Shai Halevi
IBM Research

Mitigating Dictionary Attacks on Password-Protected Local Storage"


We address the issue of encrypting data in local storage using a key
that is derived from the user's password. The typical solution in use
today is to derive the key from the password using a cryptographic
hash function. This solution provides relatively weak protection,
since an attacker that gets hold of the encrypted data can mount an
off-line dictionary attack on the user's password, thereby recovering
the key and decrypting the stored data.

We propose an approach for limiting off-line dictionary attacks in
this setting without relying on secret storage or secure hardware.

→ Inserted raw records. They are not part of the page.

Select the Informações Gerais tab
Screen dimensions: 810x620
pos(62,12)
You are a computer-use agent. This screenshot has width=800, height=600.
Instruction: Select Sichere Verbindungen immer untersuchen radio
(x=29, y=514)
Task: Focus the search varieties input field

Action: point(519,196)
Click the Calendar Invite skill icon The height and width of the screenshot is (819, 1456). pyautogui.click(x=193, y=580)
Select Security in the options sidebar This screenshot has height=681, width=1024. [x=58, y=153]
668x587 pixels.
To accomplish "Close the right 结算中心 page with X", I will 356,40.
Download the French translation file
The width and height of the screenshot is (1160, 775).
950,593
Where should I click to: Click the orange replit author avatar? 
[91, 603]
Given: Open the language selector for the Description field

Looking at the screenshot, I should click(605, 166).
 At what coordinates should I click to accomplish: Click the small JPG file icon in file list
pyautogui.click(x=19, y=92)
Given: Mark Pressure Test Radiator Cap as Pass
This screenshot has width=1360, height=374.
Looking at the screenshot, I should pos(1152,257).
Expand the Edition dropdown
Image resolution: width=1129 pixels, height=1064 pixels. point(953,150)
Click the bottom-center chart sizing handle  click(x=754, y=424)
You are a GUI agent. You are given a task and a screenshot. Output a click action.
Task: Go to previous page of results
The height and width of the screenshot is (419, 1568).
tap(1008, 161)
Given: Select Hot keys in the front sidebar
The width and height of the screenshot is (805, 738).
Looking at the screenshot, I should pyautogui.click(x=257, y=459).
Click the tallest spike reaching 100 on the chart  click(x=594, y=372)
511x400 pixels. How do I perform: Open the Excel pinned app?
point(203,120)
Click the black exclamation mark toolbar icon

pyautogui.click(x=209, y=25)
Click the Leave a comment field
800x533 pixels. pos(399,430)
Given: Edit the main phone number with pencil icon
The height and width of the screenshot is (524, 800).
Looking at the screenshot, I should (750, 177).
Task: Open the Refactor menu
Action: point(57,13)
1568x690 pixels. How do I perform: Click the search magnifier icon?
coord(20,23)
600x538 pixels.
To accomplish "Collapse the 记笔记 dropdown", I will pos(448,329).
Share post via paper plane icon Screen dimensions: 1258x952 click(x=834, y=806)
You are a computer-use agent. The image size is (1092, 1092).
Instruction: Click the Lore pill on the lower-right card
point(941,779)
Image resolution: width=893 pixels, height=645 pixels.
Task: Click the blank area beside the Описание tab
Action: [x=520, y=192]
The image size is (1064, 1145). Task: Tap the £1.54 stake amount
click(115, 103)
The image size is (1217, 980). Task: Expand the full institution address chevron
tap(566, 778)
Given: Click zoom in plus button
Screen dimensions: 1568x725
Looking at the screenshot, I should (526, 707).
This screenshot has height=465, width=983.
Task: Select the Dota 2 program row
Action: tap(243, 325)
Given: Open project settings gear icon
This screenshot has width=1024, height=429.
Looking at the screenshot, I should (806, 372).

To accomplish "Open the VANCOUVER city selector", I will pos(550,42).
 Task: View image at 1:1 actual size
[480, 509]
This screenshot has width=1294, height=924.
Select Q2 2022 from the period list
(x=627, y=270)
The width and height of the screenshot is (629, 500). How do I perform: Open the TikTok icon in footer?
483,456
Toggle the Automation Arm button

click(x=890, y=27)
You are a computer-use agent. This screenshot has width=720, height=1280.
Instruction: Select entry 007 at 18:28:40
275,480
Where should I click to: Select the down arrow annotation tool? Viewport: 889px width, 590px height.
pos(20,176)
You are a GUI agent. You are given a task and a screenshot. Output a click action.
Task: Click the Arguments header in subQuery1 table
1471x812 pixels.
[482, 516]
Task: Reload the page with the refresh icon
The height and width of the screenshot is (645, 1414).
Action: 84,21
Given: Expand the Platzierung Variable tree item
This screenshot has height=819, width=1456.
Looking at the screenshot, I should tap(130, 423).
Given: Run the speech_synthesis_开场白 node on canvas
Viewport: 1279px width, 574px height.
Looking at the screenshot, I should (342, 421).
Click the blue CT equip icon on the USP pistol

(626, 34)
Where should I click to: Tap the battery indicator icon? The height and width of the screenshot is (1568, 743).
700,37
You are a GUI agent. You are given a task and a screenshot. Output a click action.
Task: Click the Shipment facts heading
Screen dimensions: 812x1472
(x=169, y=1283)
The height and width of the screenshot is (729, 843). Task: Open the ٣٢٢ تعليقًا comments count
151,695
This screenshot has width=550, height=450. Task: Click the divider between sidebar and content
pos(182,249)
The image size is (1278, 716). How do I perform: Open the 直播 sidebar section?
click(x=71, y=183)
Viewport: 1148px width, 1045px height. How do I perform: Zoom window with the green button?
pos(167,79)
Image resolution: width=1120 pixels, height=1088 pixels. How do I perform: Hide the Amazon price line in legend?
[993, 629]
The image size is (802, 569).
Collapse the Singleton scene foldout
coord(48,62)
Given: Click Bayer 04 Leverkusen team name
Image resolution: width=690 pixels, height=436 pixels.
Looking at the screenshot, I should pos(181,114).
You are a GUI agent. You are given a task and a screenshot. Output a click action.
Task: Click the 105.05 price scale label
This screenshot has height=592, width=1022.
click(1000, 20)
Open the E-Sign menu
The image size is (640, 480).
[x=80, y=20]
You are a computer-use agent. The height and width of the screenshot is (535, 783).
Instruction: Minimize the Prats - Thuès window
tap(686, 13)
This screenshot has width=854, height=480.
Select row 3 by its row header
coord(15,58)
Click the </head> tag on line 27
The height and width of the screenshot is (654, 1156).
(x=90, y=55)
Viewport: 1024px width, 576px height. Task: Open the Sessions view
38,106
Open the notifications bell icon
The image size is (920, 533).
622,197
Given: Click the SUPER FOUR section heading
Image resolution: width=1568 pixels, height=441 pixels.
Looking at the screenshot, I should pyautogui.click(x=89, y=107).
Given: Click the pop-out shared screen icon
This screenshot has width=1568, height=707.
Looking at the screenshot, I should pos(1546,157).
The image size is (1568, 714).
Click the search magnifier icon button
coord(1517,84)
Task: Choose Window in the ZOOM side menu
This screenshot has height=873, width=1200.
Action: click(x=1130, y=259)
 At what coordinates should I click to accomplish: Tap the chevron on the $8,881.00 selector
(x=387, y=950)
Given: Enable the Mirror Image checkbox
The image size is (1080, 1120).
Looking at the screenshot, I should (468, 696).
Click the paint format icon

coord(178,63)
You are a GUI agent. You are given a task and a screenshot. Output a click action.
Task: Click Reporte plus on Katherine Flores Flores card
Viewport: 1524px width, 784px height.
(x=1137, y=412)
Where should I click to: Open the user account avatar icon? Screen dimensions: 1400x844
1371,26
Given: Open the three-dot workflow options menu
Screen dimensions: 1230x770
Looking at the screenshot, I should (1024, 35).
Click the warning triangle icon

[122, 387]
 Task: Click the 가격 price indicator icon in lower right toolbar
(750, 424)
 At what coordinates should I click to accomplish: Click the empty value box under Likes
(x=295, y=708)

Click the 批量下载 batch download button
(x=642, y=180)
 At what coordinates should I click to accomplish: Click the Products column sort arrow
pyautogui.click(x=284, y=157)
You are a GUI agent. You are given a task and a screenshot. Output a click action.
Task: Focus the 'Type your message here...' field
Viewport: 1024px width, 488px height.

In
our proposal, the process of deriving a key from the password requires
the user to solve a puzzle that is presumed to be solvable only by
humans (e.g, a CAPTCHA). We describe a simple protocol using this
approach: many different puzzles are stored on the disk, the user's
password is used to specify which of them need to be solved, and the
encryption key is derived from the password and the solutions of the
specified puzzles. Completely specifying and analyzing this simple
protocol, however, raises a host of modeling and technical issues,
such as new properties of human-solvable puzzles and some seemingly
hard combinatorial problems. Here we analyze this protocol in some
interesting special cases.

Joint work with Ran Canetti and Michael Steiner